Pourquoi certains spécialistes refusent-ils l’OPTAM ?

Trois raisons principales : des taux d’engagement perçus comme trop contraignants par rapport aux charges réelles du cabinet, une revalorisation des actes conventionnels jugée insuffisante, et la volonté de conserver une liberté tarifaire totale — notamment dans les spécialités à forte demande où les dépassements significatifs restent acceptés par la patientèle.

Le débat s’est tendu fin 2025. Les syndicats médicaux ont protesté contre les nouveaux taux d’engagement prévus par les avenants signés en novembre, estimant que la période de référence 2022-2023 ne reflète plus la pratique actuelle ni l’inflation des charges. L’assurance responsabilité civile professionnelle dépasse désormais 20 000 € par an pour certaines spécialités à risque (gynécologie-obstétrique, chirurgie). Certains syndicats ont même évoqué un boycott symbolique de l’OPTAM.

Côté patient, l’impact est direct. Si votre médecin habituel décide de quitter l’OPTAM, la base de remboursement bascule immédiatement à 23 € — sans qu’aucune notification officielle ne vous soit envoyée. Vérifier régulièrement la fiche Ameli du médecin devient donc une bonne pratique, surtout pour les spécialistes consultés régulièrement (rhumatologue, cardiologue, endocrinologue).

Le rapport parlementaire remis fin 2025 a proposé dix mesures, dont l’OPTAM obligatoire pour toute nouvelle installation en secteur 2. Ces pistes sont en discussion : rien n’est tranché à ce jour, mais la vigilance s’impose pour les prochains mois.

Les 5 questions à poser avant de prendre rendez-vous

Avant toute consultation chez un spécialiste secteur 2, cinq questions rapides au secrétariat médical évitent l’essentiel des mauvaises surprises : le praticien adhère-t-il à l’OPTAM ? Quel est le tarif habituel ? Le tiers payant est-il pratiqué sur la part Sécu ? Faut-il une lettre du médecin traitant ? Le cabinet accepte-t-il la Complémentaire santé solidaire ?

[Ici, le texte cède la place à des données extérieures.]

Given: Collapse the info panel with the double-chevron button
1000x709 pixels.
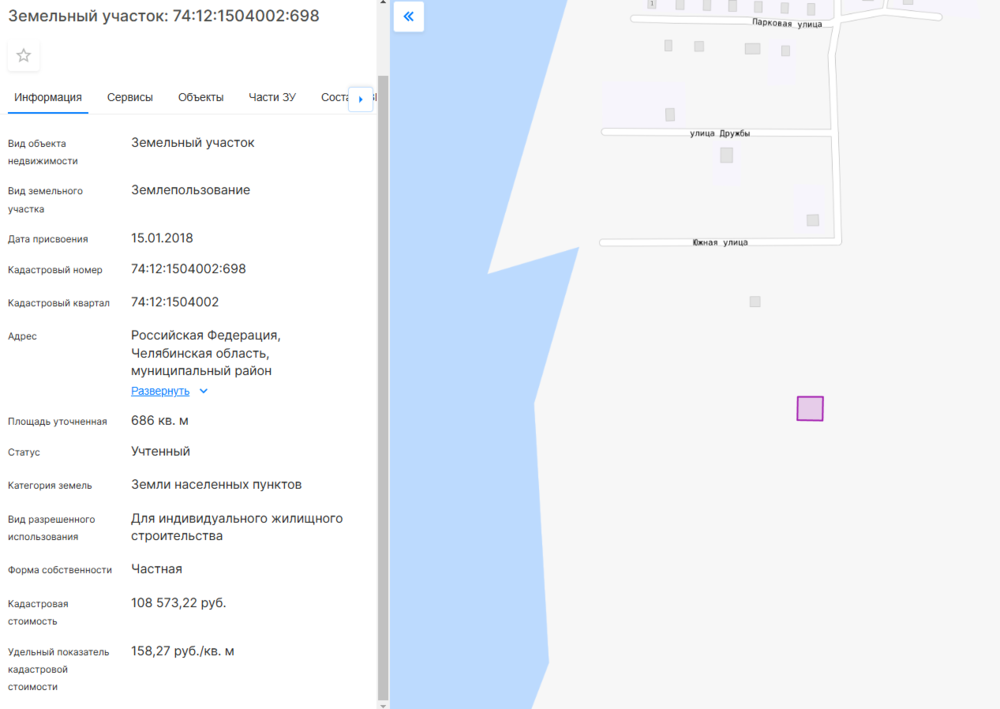Looking at the screenshot, I should pyautogui.click(x=409, y=17).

Ces cinq questions tiennent en deux minutes d’appel. Elles permettent de :

  • Vérifier le statut OPTAM indépendamment de l’annuaire Ameli (utile si le praticien exerce en centre ou en clinique, car les médecins salariés n’apparaissent pas toujours dans l’annuaire public).
  • Anticiper le coût de la consultation et le comparer au plafond de remboursement de votre mutuelle.
  • Confirmer que le parcours de soins sera respecté — point essentiel pour préserver le taux de 70 %.
  • Identifier les cabinets qui pratiquent le tiers payant étendu (sur la part mutuelle), ce qui évite toute avance de frais.
  • Savoir si la CSS est acceptée, pour les patients qui en bénéficient.

Caroline, 62 ans, a pris le réflexe depuis qu’elle suit un traitement chronique. Avant chaque nouveau spécialiste, elle passe ce coup de fil. Elle dit avoir « économisé des centaines d’euros en deux ans » simplement en écartant les praticiens non-OPTAM dont la consultation aurait laissé un reste à charge trop lourd avec son contrat.

Dernière recommandation : conservez la feuille de soins de chaque consultation pendant au moins six mois. En cas de litige avec la mutuelle sur une base de remboursement, ce document prouve le statut conventionnel appliqué par le médecin ce jour-là.